From the start SimpleTax was different. The other two programs I had tried so far both had a wizard-like interface to completing taxes. Both these programs distanced you from the forms and had you answer a series of questions. SimpleTax was not a linear guided process and kept the concept of tax forms.
The major component of SimpleTax’s interface consists of this box.
You can just type in the name of each of the slips you got in the mail and add them to your tax application. As soon as you click to type something into this box, a list of suggestions comes up.
Looking at these suggestions, it seems like it could be a list of most frequently used forms. This saves the user typing to find these forms and also serves as a reminder of some frequent form that they might be forgetting. In addition to these suggestions, you can click on “Need some suggestions?” in the first box to bring up a longer list of suggestions by life situation.
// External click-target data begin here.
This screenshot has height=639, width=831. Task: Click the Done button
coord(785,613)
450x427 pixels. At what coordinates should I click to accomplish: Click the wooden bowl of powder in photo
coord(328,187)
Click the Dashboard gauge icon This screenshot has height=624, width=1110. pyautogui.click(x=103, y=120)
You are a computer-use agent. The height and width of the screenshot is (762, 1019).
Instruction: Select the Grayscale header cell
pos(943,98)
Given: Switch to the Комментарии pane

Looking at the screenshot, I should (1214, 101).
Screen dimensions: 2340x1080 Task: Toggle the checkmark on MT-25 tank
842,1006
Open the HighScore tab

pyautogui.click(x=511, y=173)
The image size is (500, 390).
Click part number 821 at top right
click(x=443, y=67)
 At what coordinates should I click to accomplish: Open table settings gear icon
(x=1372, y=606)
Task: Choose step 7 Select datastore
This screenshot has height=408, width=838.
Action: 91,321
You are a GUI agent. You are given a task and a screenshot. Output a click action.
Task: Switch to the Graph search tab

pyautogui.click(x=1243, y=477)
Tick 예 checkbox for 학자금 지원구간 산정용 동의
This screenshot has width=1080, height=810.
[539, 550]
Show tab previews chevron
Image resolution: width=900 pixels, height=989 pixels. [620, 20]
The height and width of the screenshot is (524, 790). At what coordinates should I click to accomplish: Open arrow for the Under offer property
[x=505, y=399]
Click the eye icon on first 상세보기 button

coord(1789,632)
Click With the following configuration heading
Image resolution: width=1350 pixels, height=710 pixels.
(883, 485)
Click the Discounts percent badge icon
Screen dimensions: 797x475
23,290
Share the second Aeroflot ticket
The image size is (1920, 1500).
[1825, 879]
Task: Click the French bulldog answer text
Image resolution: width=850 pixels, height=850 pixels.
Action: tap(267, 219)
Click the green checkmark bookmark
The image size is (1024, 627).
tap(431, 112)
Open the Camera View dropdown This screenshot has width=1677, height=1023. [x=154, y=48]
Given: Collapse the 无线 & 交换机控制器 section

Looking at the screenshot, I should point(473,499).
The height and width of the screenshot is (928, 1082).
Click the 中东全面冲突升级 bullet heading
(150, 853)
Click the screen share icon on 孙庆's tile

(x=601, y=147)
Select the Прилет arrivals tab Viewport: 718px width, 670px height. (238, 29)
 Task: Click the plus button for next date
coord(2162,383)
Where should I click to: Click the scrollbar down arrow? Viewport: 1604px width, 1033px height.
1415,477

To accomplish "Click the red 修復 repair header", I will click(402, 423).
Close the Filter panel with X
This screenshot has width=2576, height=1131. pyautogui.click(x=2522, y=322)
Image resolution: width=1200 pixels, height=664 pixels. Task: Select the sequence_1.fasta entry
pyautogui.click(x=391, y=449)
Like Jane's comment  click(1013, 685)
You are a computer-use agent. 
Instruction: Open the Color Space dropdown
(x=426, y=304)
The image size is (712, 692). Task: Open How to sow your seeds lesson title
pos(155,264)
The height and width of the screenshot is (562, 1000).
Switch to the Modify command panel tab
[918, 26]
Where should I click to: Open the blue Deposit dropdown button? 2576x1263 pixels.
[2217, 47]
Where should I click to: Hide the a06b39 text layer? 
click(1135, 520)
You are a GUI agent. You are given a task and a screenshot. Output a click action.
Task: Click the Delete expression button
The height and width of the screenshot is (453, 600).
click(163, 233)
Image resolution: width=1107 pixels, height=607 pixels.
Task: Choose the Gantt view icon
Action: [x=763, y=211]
Where this program really shines though, is in informing you about connected forms. This is something that the previous two programs did not inform you about and they really should have. Say you received a T4A slip that had a number in box 48 and you needed to report it, in the other two programs, you can type your number in and carry on without ever being prompted to do anything else. In this program however, if you click to type your number in the box, you receive a message.
SimpleTax will tell you about any other forms that need to be filled out based on individual boxes you have completed. It gives you information about how these forms are connected and offers you further guidance through the process.
Most importantly though, SimpleTax is transparent about what it is doing. With the previous two programs there was no way to tell where numbers were coming from and if they were correct. In this program you can view everything that SimpleTax has filled into the governmental forms and see where the numbers are coming from. This level of transparency was sorely missing from the other two programs.
By clicking “Show document” above, the completed tax form will be displayed so that you can see exactly where each number is coming from.
Using this form, I was able to see that I was unable to use my tuition credits on the money I owed because it could not apply to that amount. This transparency allowed me to verify that the calculated amounts were correct and that I was ready to submit my forms.
Making forms simple doesn’t mean hiding everything from the user. The first two programs probably work well in simple tax cases, however, as soon as taxes get more complicated, people want to have some understanding of where their money is going and why, especially if there are large sums of money involved. If numbers aren’t aligning with people’s expectations, people immediately seek more explanation and if this isn’t readily available, they will look elsewhere.
In summary, the transparency provided in SimpleTax, puts it heads and shoulders above the other two programs I tried and will be my first choice come next tax year.